By Benjamin Hong, Features Editor
On January 26, 2024, a jury awarded Elizabeth Jean Carroll over 80 million dollars in damages inflicted by defamatory statements made by former president Donald Trump following her publicly alleging he sexually assaulted her in 1996. Carroll is an American journalist, author and advice columnist behind Elle magazine’s “Ask E. Jean” advice column, one of the longest-running ever. The result of Carroll’s case has been lauded as a statement of the worth of an older woman’s voice and as a major blow against the former president by his naysayers.
Carroll and former president Trump first came into legal conflict after Trump repeatedly denied allegations levied against him by Carroll in her 2019 book What Do We Need Men For? A Modest Proposal, which stated that Trump had sexually assaulted her in a New York department store’s dressing room. After Trump’s denials, which included a quickly debunked statement that the two had never even met and calling Carroll a dishonest political operative, Carroll filed a defamation suit against Trump with the New York Supreme Court in November of 2019, testifying that his denials “shattered [her] reputation” (at the time, she was unable to sue him for the assault itself, as the statute of limitations barred her from doing so). The proceedings faced difficulties due to Trump being the incumbent president at the time, with DOJ lawyers arguing that public comments such as those made against Carroll fell within the scope of his duties, but in October 2020, U.S. District Court Judge Lewis Kaplan cleared the way, and on May 9, 2023, the jury reached a unanimous decision. The verdict was as follows: Carroll had proven Trump had sexually abused her (she had not proven he had raped her), and that Trump had defamed Carroll. She was awarded a total of five million dollars in damages.
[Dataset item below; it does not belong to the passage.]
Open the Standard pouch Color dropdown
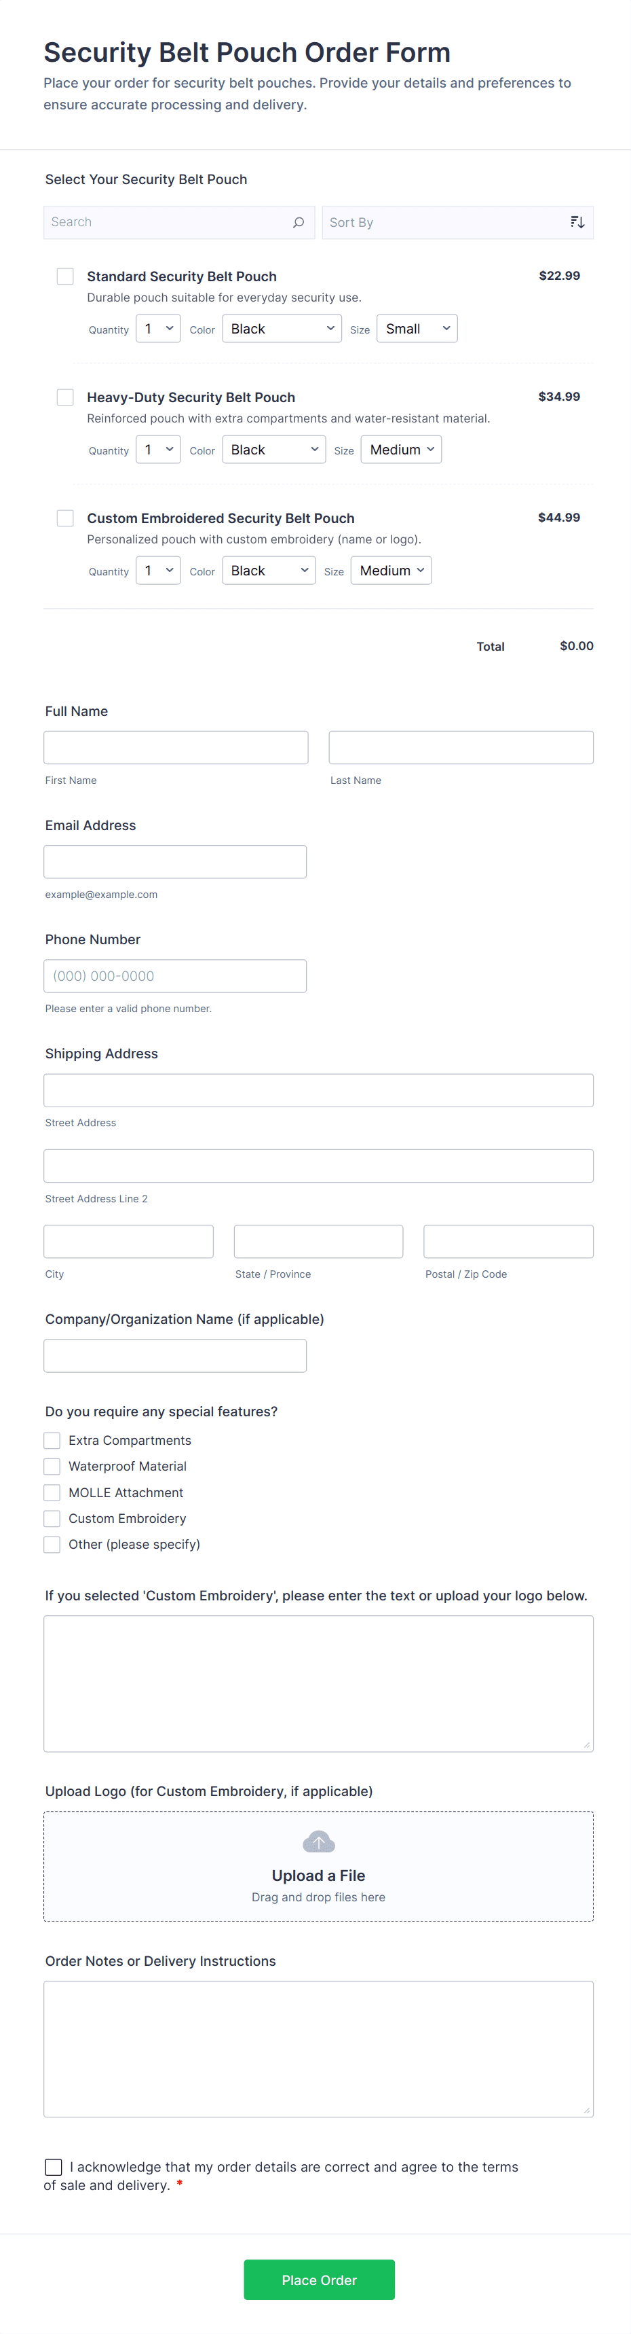 pyautogui.click(x=282, y=329)
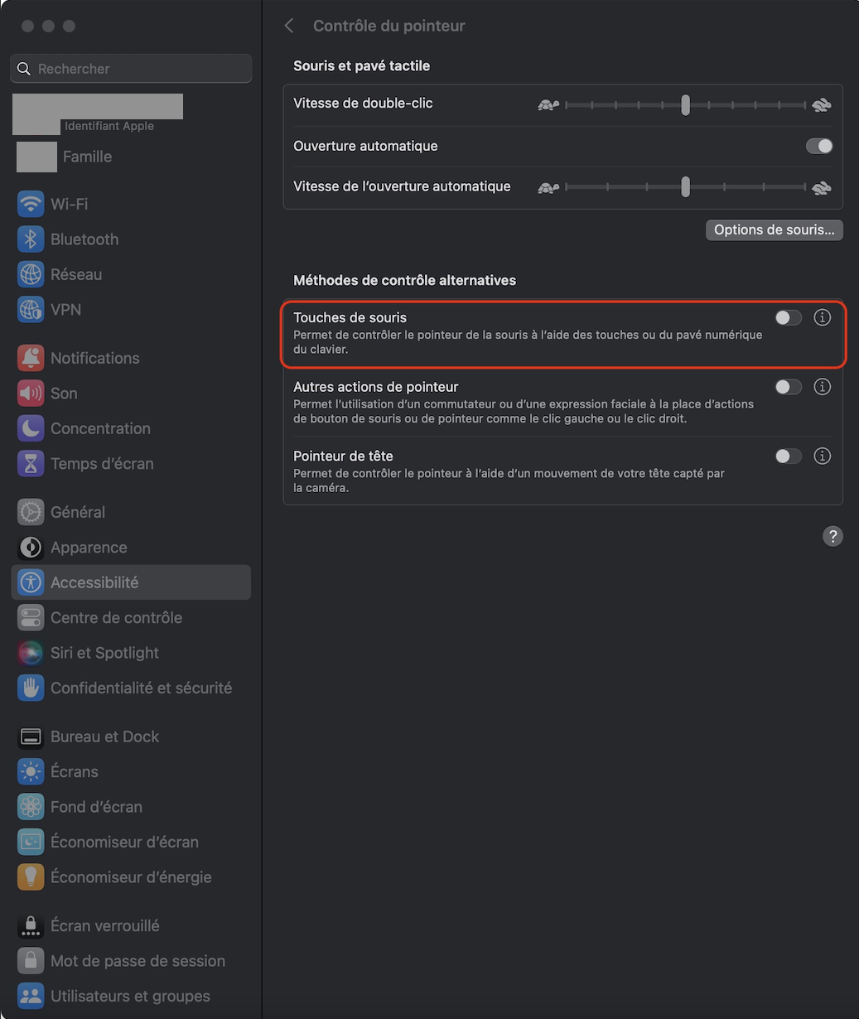Open Bluetooth settings from sidebar icon
The height and width of the screenshot is (1019, 859).
coord(31,239)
On May 22, 2023, Carroll amended her previous defamation suit against Trump, adding on comments Trump had made against her both on a CNN town hall and Truth Social after the first trial had concluded (during the former, Trump referred to Carroll as a “whack job” with a “fake story”). These statements were ruled to be “substantially similar” to the statements covered in the previous trial, and as a result of this on September 6, 2023, Judge Kaplan granted Carroll partial summary judgment (defined by Cornell’s Legal Information Institute as “a judgment entered by a court for one party and against another party without a full trial”) and prevented Trump from contesting the veracity of Carroll’s claims of sexual assault. Carroll sought a minimum of 10 million dollars in damages, and on January 26, 2024, the jury awarded Carroll a combined sum of 83.3 million dollars.
Given the politically charged nature of virtually anything the former president involves himself with, it is no surprise that many of his opponents celebrated his sizable loss. Democratic operative Jon Cooper crowed on X that “Trump is so screwed,” and Lincoln Project co-founder Rick Wilson smugly wrote that “Trump’s gonna need to sell some more hats.”
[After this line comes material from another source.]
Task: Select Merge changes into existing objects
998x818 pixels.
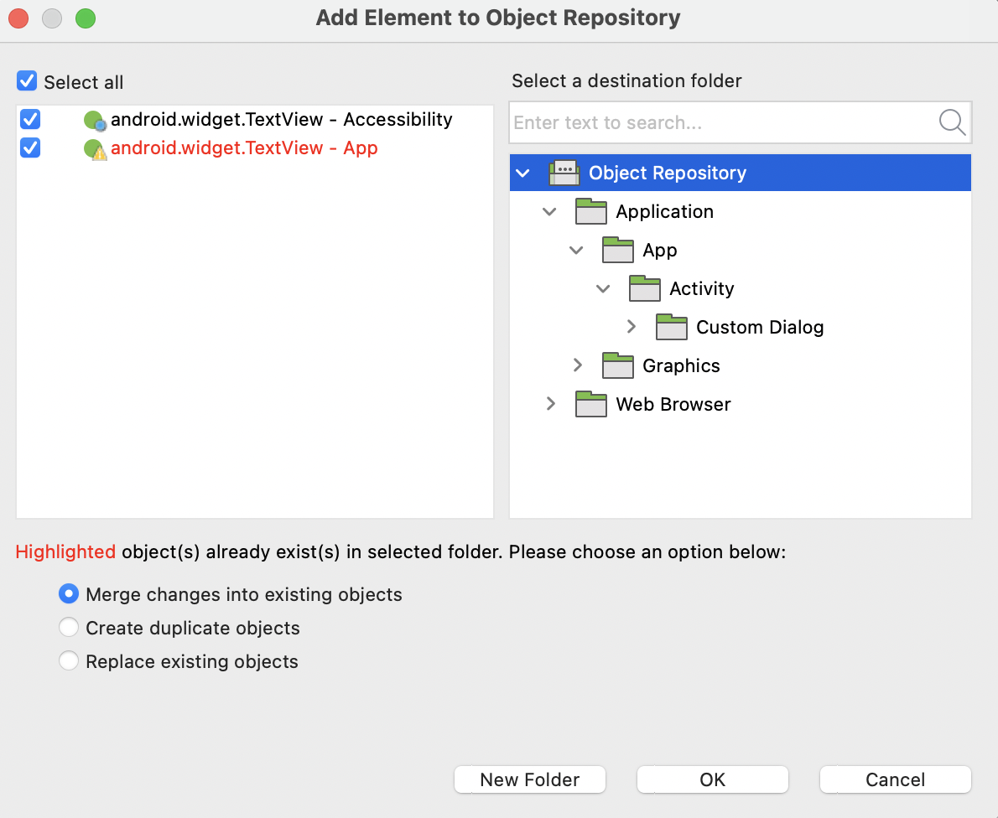Action: 68,593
Shrihaan Chaudhary, a junior at River Hill, did not share this same sentiment, expressing that the far likelier outcome would be that “like any other Donald Trump controversy, it will attract bad press for him, and continue to lower his reputation in the eyes of those who don’t like him, and the people who already support Trump will continue to support him, as he has so far already been involved in 5 sexual misconduct cases.” While the Carroll verdict will, if precedent is any indication, lack a definite political impact for the upcoming presidential election, that does not invalidate its broader importance. Cases such as this that lack a broadly felt impact may be less salient in the public eye, but as Deborah Tuerkheimer, a law professor at Northwestern University, put it in a New York Times interview, what makes this case so important is Carroll’s advanced age. At the time of her accusations, Carroll was nearing 80, and the proclamation that her professional and personal reputation was still worth something at that age made her claim, in Tuerkheimer’s words “all the more radical.” That is, ultimately, the message of the E. Jean Carroll v. Donald J. Trump cases: Everyone has worth, and every voice, no matter how unconventional, will be heard.